SOME OF MY BEST FRIENDS ARE BLACK

The Strange Story of Integration in America

by Tanner Colby

Pub Date: July 9th, 2012
ISBN: 978-0-670-02371-4
Publisher: Viking

Colby (The Chris Farley Show: A Biography in Three Acts, 2008) turns his attention to one of the most vexing and violent topics in American social history.

With depressing persuasiveness, the author argues that we haven’t achieved racial integration, because, well, we don’t really want to. He looks at several social institutions—schools, real estate, advertising, churches—and finds just one faint glimmer of hope in a Catholic parish in Louisiana, a place where the separate black and white congregations, after decades of debate and nastiness, eventually merged. There is a personal dimension to most of the narrative. Colby visited the Alabama public school he attended as a child, and he looks closely at the case of Kansas City and its struggles to integrate some neighborhoods. A former copywriter, he examines Madison Avenue’s glacial acceptance of blacks into the world of advertising, a process that’s been both slow and icy. He also explores the irony of profoundly segregated Christian churches. School integration, he writes, came at enormous economic and psychological cost—and even in schools where both whites and blacks attend in large numbers, they tend to stay separate. Rapacious and amoral real-estate agents and complicit civic officials engaged for years in the gross practices of “red-lining” and “block-busting.” Madison Avenue was clueless about how to sell to black markets and hired black personnel only under enormous pressure—and didn’t know what to do with their new employees, many of whom left, some to establish all-black agencies. Intransigence and even violence have characterized attempts to blend church congregations; beneath it all flows a deep, turbulent river of white entitlement.

Occasionally thick with statistics and explication, but the author’s personal voice is compelling and his thesis is most disturbing. Recommended reading for anyone who still thinks we live in a post-racial America.

Given records →
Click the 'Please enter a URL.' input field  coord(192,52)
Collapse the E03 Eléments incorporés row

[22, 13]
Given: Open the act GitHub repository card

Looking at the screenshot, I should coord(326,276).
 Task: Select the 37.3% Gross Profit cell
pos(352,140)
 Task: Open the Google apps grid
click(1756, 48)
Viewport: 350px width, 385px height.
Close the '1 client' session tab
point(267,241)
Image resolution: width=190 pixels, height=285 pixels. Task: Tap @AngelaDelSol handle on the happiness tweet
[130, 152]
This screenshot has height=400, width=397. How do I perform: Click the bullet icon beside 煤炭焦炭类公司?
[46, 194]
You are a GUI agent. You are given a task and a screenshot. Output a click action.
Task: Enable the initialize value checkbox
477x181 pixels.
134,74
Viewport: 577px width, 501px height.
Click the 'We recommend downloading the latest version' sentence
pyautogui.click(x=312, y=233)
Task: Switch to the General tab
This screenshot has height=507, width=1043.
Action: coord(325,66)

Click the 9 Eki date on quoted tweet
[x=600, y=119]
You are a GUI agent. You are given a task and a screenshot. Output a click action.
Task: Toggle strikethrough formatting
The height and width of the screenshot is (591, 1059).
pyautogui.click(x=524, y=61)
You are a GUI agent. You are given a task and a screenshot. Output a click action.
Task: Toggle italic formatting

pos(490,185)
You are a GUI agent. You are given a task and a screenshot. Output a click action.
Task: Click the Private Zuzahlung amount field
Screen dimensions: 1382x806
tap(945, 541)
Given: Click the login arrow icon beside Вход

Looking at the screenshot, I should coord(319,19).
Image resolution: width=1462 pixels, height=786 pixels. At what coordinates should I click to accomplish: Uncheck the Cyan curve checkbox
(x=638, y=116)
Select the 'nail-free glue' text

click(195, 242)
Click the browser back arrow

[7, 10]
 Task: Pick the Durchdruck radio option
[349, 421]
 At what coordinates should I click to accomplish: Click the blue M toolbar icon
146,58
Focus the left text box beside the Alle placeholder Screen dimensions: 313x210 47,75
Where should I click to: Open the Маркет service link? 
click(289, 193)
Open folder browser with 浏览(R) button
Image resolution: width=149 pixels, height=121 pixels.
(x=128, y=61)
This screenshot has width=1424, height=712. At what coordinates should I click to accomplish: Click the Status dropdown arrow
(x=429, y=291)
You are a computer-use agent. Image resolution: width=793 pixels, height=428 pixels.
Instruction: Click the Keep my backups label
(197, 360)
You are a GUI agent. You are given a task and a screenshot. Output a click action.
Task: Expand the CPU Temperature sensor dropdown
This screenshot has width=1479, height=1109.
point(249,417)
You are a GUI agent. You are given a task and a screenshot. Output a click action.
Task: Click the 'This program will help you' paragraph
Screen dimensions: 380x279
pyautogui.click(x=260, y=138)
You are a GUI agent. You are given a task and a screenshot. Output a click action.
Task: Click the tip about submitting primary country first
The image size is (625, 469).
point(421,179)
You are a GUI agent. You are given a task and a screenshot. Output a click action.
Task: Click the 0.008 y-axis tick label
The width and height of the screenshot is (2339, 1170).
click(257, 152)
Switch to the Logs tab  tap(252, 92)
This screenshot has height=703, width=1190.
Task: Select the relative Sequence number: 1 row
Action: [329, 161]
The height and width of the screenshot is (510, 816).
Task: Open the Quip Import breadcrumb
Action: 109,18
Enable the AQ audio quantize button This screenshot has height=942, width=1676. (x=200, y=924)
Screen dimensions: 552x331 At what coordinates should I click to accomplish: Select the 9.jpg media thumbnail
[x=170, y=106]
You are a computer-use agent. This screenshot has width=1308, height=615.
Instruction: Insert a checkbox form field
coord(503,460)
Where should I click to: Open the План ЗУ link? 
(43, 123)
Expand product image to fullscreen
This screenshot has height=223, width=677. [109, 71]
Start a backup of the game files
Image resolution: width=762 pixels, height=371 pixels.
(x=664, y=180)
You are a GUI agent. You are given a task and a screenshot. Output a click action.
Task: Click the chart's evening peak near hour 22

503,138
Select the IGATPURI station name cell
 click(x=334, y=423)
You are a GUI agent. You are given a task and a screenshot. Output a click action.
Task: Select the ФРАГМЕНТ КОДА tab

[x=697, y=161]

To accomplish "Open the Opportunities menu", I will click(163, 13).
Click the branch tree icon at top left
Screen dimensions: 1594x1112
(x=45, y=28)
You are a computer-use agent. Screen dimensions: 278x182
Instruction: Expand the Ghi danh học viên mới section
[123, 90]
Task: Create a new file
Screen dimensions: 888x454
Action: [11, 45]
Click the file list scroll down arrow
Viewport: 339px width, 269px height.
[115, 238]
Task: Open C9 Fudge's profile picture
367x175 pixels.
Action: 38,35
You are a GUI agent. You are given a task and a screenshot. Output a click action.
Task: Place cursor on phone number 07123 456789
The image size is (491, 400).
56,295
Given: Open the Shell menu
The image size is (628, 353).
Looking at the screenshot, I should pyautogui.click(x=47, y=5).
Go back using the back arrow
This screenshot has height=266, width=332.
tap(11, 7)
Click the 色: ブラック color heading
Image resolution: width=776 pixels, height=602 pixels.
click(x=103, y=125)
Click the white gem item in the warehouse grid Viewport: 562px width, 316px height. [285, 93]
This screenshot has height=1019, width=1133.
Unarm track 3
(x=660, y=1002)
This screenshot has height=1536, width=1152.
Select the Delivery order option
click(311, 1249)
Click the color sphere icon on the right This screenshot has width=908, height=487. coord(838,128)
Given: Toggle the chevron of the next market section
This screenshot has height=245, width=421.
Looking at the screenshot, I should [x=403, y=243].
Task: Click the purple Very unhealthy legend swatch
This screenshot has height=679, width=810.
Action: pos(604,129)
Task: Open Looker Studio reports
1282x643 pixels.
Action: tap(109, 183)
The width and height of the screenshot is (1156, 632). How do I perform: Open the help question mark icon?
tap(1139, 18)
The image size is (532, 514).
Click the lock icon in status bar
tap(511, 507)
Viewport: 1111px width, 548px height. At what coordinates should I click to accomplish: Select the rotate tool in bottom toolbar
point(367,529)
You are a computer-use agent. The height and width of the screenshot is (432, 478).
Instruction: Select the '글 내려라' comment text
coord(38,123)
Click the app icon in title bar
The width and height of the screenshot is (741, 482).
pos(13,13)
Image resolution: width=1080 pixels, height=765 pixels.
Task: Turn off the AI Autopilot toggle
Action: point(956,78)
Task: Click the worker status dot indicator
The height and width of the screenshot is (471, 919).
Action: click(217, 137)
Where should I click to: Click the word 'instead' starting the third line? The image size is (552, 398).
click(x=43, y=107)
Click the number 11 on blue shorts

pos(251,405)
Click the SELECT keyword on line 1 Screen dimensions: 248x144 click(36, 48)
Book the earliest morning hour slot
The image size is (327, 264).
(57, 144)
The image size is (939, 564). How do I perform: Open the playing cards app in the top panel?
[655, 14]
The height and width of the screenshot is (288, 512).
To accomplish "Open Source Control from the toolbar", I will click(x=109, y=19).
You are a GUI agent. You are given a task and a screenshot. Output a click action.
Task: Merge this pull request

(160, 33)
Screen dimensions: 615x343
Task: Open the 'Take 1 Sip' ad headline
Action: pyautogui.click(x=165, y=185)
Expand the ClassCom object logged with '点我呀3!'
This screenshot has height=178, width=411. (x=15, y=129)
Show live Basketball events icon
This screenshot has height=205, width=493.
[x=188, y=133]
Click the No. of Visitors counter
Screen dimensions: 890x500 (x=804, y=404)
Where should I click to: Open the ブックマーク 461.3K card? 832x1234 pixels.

Directive 1 → Set down everything in the book review from "SOME OF MY BEST" down to "American social history.", copying it word for word.
Directive 2 →
Answer these questions using the book review:
(a) Which publisher issued the book?
(b) In which state is the Catholic parish where the black and white congregations eventually merged?
(c) In which state was the public school that Colby attended as a child?

Finished answer 1 →
SOME OF MY BEST FRIENDS ARE BLACK

The Strange Story of Integration in America

by Tanner Colby

Pub Date: July 9th, 2012
ISBN: 978-0-670-02371-4
Publisher: Viking

Colby (The Chris Farley Show: A Biography in Three Acts, 2008) turns his attention to one of the most vexing and violent topics in American social history.

Finished answer 2 →
(a) Viking
(b) Louisiana
(c) Alabama